Lauren Boebert made waves last fall when she told then-presidential candidate Beto O'Rourke "hell no" he would not be taking away Americans' firearms, a policy the former Texas politician had long-touted. Her defense of the Second Amendment resonated with Americans. And now she's looking at taking her love of freedom and the Constitution to Washington to represent Colorado in Congress.
Boebert is the owner and operator of Shooters Grill in Rifle, a small town in Western Colorado. The restaurant is known for having waitresses that carry firearms while working. But that happened all by chance.
During the 2008 recession, she decided to take a chance and open her restaurant. It was her way of giving back to the small town that she loved.

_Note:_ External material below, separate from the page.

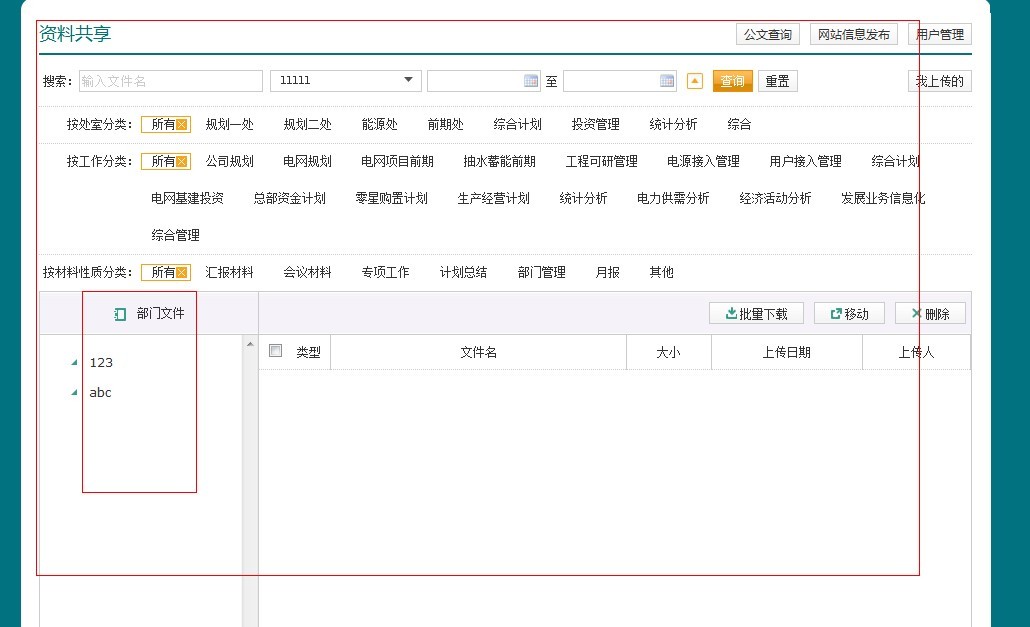1030x627 pixels.
Task: Open the calendar icon on the start date field
Action: coord(531,81)
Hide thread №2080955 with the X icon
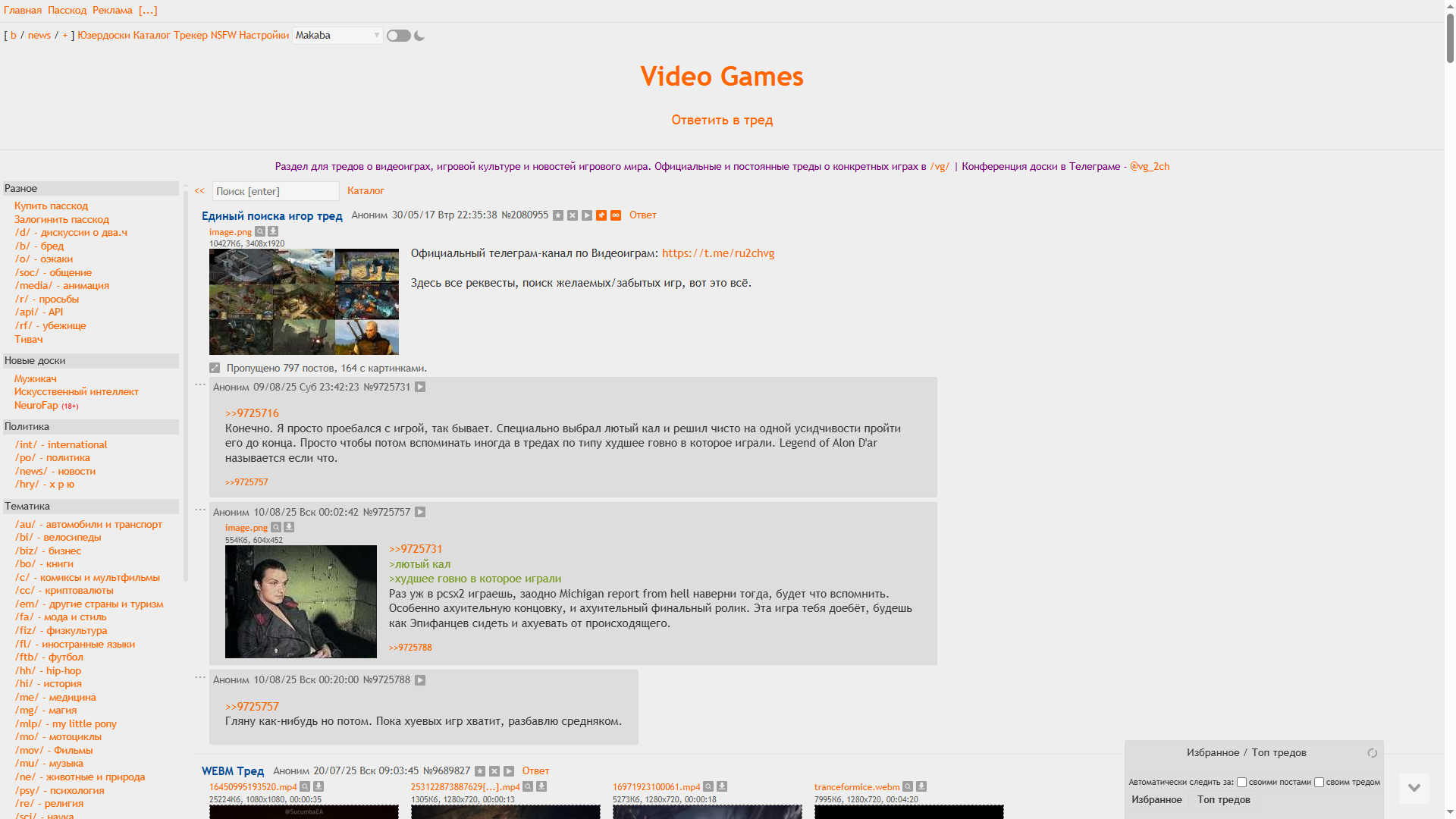The image size is (1456, 819). [573, 215]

"I was raised in a Democrat home dependent on the government and I don't want that to happen again. My mom believed the lies of those failed policies by failed Democrat leaders. Our lives were limited because of that. When I saw the government stepping in and taking away the economy here in Western Colorado, with the oil and gas industry, I decided to take a stand and do something for my community to put some people back to work and influence others," Boebert told Townhall.
Shortly after she opened the doors, there was an altercation in town where a man was beaten to death. The new business owner was forced to ask herself how to best protect herself and her staff.

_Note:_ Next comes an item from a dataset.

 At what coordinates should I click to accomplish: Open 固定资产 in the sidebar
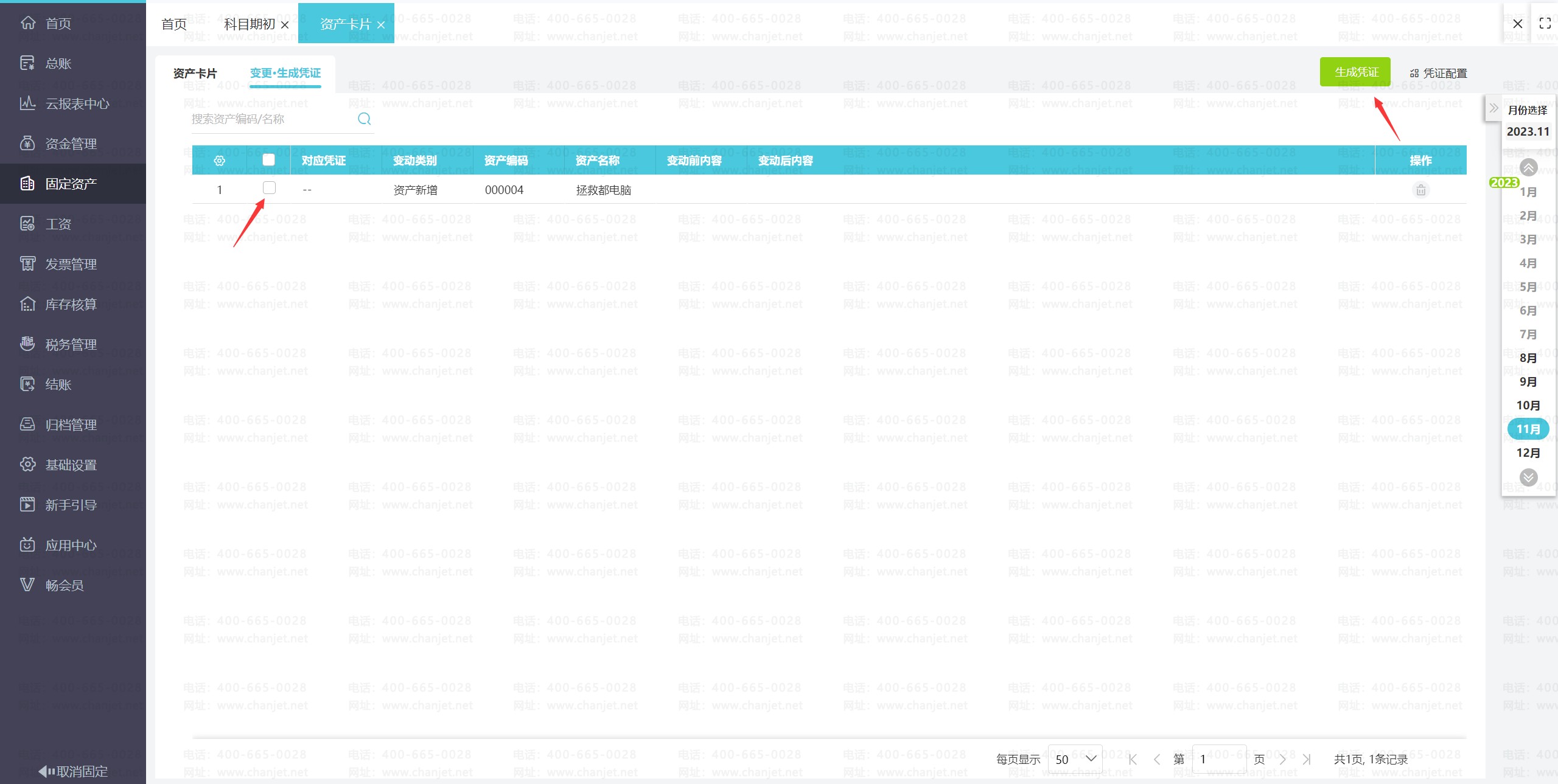click(x=71, y=184)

"I'm a mother of four, a new business owner. I didn't have time to go through the red tape of getting a CCW," she explained.
Because of Colorado's Constitutional carry status, meaning residents can legally carry a firearm without a permit, Boebert had the option to protect herself.
"Waitresses began to carry. We have training in place. There's no room for ignorance or carelessness when it comes to firearms," Boebert explained.
It was the young woman's desire to protect the Second Amendment and her confrontation with Beto that lead her to challenge a sitting Republican incumbent. She ended up ousting five-term Rep. Scott Tipton.
"I looked at where I could be most effective for people here in my area. I didn't agree with Tipton's voting record. He ran as conservative but votes alongside Pelosi," Boebert explained. "There's a very clear contrast between me and him. I'm more conservative than him."
"We need conservative values from leaders here in the district. He was no longer a strong voice for us in this district," she said. "I believe if we are silent, we lose by default. With our nearly 10 point victory in the primary, it means the people are tired of D.C. politics."
In a lot of ways, the congressional candidate is the antithesis to Rep. Alexandria Ocasio-Cortez (D-NY) and "the Squad," something Boebert is proud of. Not only did she oust an incumbent of the same party, just like AOC, but she's a Millennial. It's their views, however, that make them different.
"I'm for capitalism and she's a communist," Boebert told Townhall. "People like to compare us because she was a bartender, but I'm a restaurant owner. There are differences. I'm for freedom and prosperity and she is for destruction and chaos by defunding the police and having more government control."